In capturing the output of a system() or backticks, there seem to be no newlines in between lines of output. I've ran into this problem using ps, tail, netstat, and several other apps. When I capture the output into an array, everything ends up jammed together in @arr[0], and when I capture to a scalar, there are no newlines to split on. Any help would be appreciated.

-Jerry
http://www.digilliance.net

Replies are listed 'Best First'.
Re: system() and backticks question
by mitd (Curate) on Sep 05, 2001 at 20:47 UTC
    Not sure how you coding it but:
    my @res = `ps -ef`; print @res;

    works. Newlines are preserved.

    mitd-Made in the Dark
    'My favourite colour appears to be grey.'

      Thanks! Apparently backticks were the answer. I can't seem to find my copy of the script in which I initially ran into the problem, but thanks for the help all the same. My goal was to learn a coding principle, rather than have the monks troubleshoot a single piece of code for me.. (Thinking along the "Teach a man to fish" lines)

      -Jerry
      http://www.digilliance.net

Re: system() and backticks question
by scain (Curate) on Sep 05, 2001 at 20:46 UTC
    Jerry,

    I hate to sound like a broken record, but some sample code would probably help, as we could then see what might be causing the problem. In general though, you should note that system doesn't return standard out, so you should only use backticks for that. System only returns the exit code. As for the problem you describe, I haven't experienced that on my linux boxes, so that is why the code snippet may help.

    Scott

      Jerry, I agree with Scott, lets see a sample of the output also
Re: system() and backticks question
by VSarkiss (Monsignor) on Sep 05, 2001 at 21:09 UTC

    Hmm... The fact that you're using @arr[0] rather than $arr[0] in your question makes me suspect you may not have the hang of arrays and slices (yet).

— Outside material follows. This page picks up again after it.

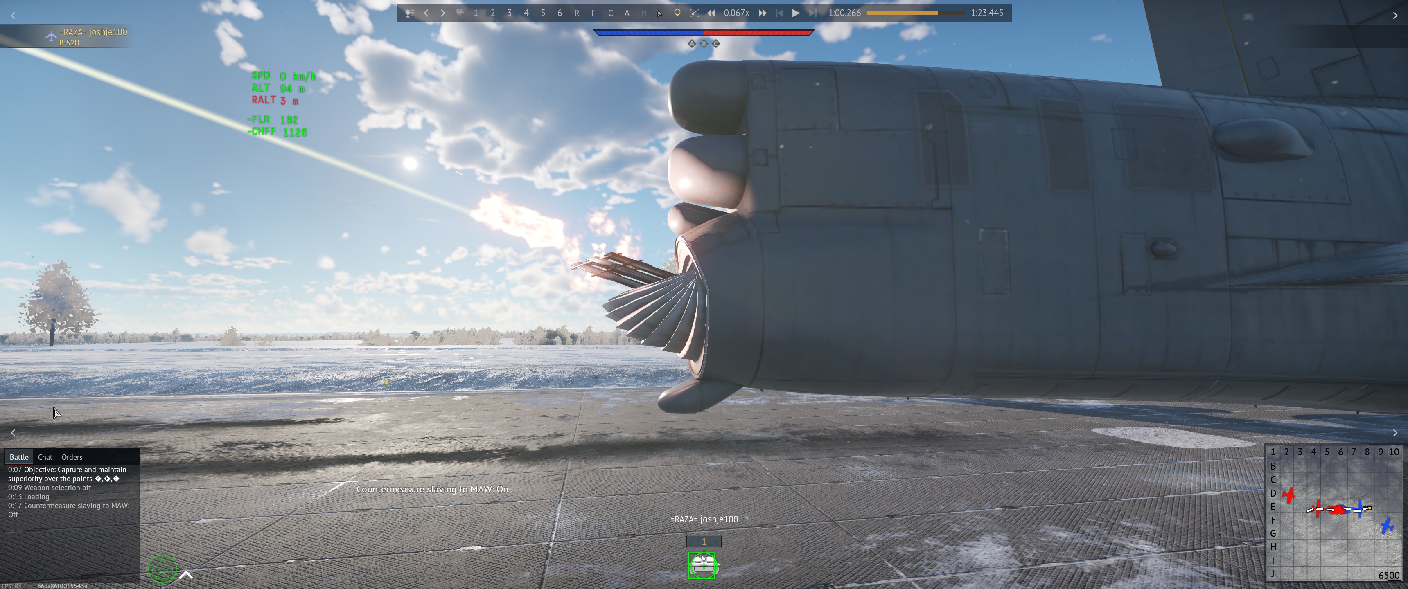Switch to the F camera mode

pos(593,13)
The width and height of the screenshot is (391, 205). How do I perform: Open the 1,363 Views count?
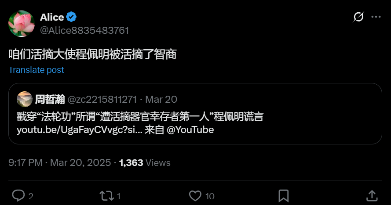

    As others have mentioned, post some code; it's much easier to answer specific questions than general ones.

      As far as my understanding of arrays, scalars and hashes goes, $arr[0] is correct from a syntactical standpoint, but from a functional standpoint @arr[0] seems virtually indentical.

      -Jerry
      http://www.digilliance.net

        I wouldn't make such statements when brother merlyn is around. ;-)

        The difference is a big one. An array slice (which is what @arr[0] is) provides a list context, whereas an array element provides a scalar context. For a graphic illustration, try this code:

        my @d = qw(this is a plain array); my @a; $a[0] = @d; print "The scalar got '$a[0]'\n"; @a[0] = @d; print "But the array slice got '$a[0]'\n";
        Many things in Perl will behave differently in scalar versus list context. If you continue to use @a[0] when you mean $a[0], you will have a surprise one day.

        OTOH, it's your code....

Backticks and newlines...
by Rhose (Priest) on Sep 05, 2001 at 21:21 UTC
    I frequently use Perl scripts with Oracle's SQL*Plus (please don't ask... DBI/DBD is out in this situation... *Grins*) Anyway, here is a sample foreach loop I use to process the output from the Unix SQL*Plus.

    foreach (split(/\n/,`$_SQLPLUS -silent /nolog \@$_TMPSCRIPT`)) { #-- Stuff }

    This code executes a temporary SQL script with SQL*Plus, splits the output based on a newline, and processes each line (one at a time) as $_.

    What I am trying to show is that newlines *ARE* preserved with backticks.